Snow-making is strong, to cover what can be patchy pistes early and late season in Kitzbühel, which has relatively low altitude slopes and annual snowfall totals (compared to its Tirolean counterparts here). Kitzbuhel’s tree-lined runs shine through when the weather doesn’t, aiding visibility and offering protection from the elements.
The all-time standout season of 2012/13 (over 10m of snowfall) preceded by an all-time low winter (3.3m) was a trend seen in the late 70s in Verbier (and again in the 90s), while the noughties marked a decade of better-than-average snow years. What to take from it? That weather fluctuates in the high-altitude resort, but snow totals and base depths are generally well above average. Locals love the north-facing tree terrain at Bruson when the weather is bad.
According to the data, the best skiing in Zermatt is in February, when the base has built up and its characteristic steep and rocky terrain has the best cover.
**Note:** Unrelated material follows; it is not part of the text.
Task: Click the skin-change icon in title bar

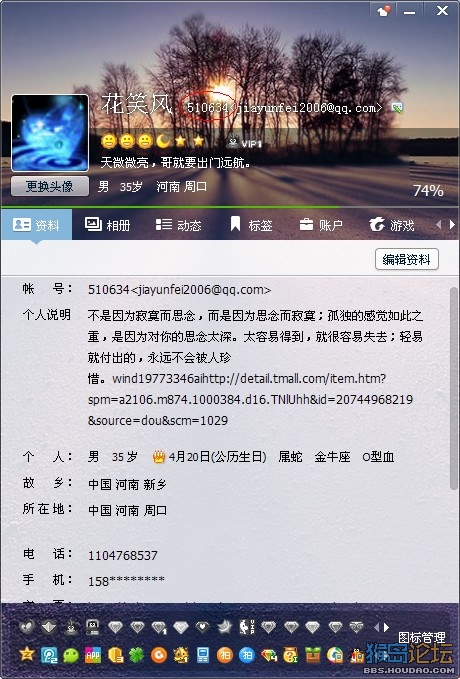Action: tap(384, 11)
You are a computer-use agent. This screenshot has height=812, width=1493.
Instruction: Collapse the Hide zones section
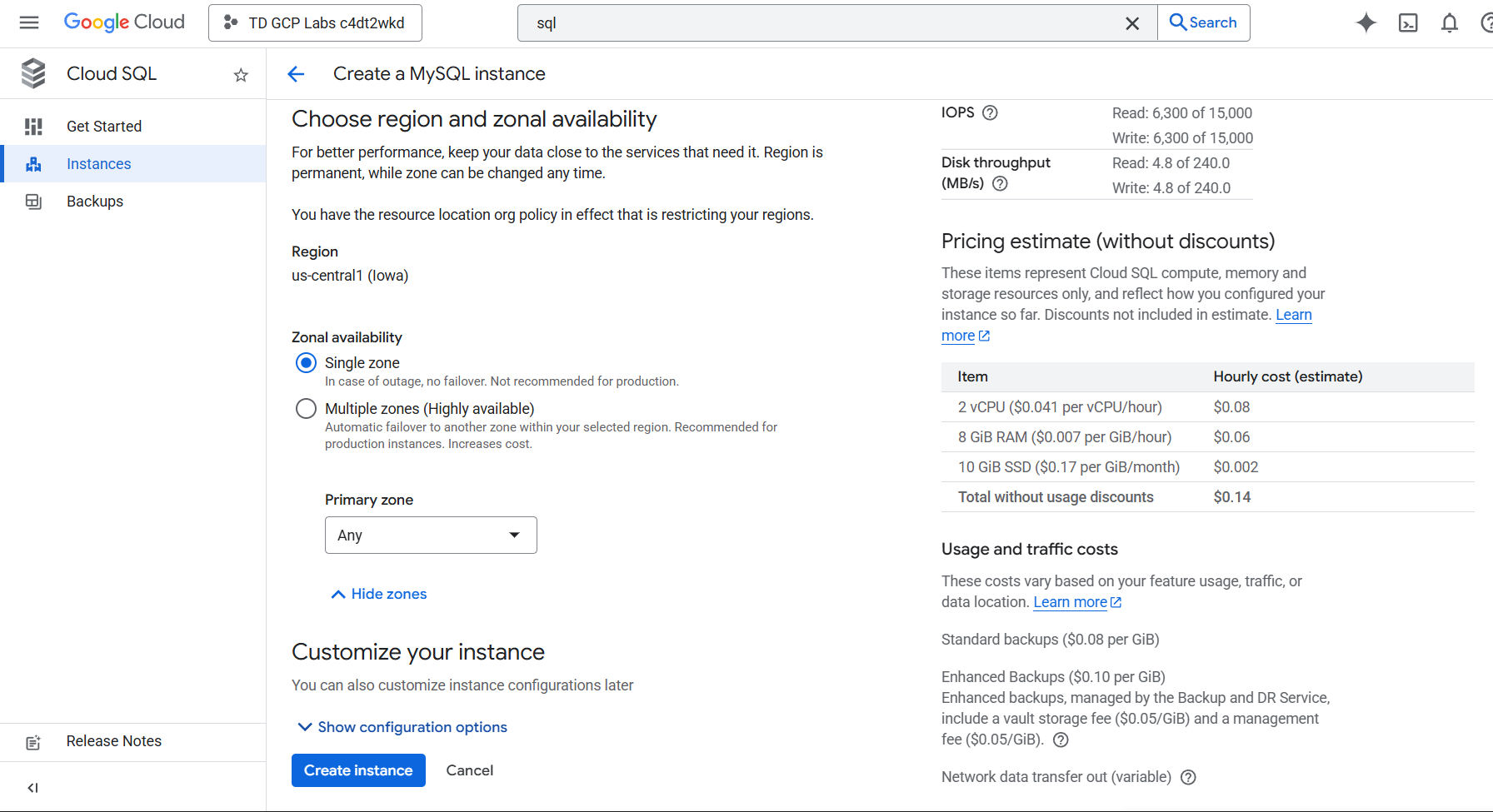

But with the highest lift-served terrain in Europe and cold temperatures throughout the season, you can bank on decent conditions at any time.
The 2017/18 bumper season in Wengen, with 7m totals and 170cm snow depth on higher slopes, was preceded by its worst ever with a grand total of… 1m snowfall. But Wengen’s slopes have staying power thanks to the shade the mighty Monch-Eiger-Jungfrau massif casts over the area (cold, shaded, north-facing). Swings and roundabouts.
As part of the Dolomiti Superski, Cortina somewhat defies the trends of winter. That is, with some of the world’s best snowmaking systems (6,000 snow guns covering 96 per cent of the ski area) it’s as snowsure as it gets. The snowfall average is low, but the climate is dry – ideal for snowmaking and retention. Piste skiers will find it a haven from December to April, no matter what’s happening on the macro scale.
Italy’s most snowsure resort, with the bonus of glacier access (all summer long), Cervinia scores high on snow cover and quality. It also benefits from Zermatt’s standing – the ski areas are connected – though its westerly stance means sun, especially in the afternoon.
While most resorts see their snowiest week towards the start of February, Whistler, going by the numbers, is deepest at the start of December with an average of five snowy days a week and circa 80cm. But in late spring, skiing and mountain biking overlap, the two mountains taking it in turns to host.
Locked in the high-altitude desert of Wyoming, Jackson’s dry, light powder is unrivalled, except perhaps by Japan. During its snowiest week in February it takes half of coastal Whistler’s snow total, which makes sense with water content in mind. The resort is steep, and nothing is off limits, suiting powder-hunting skiers best.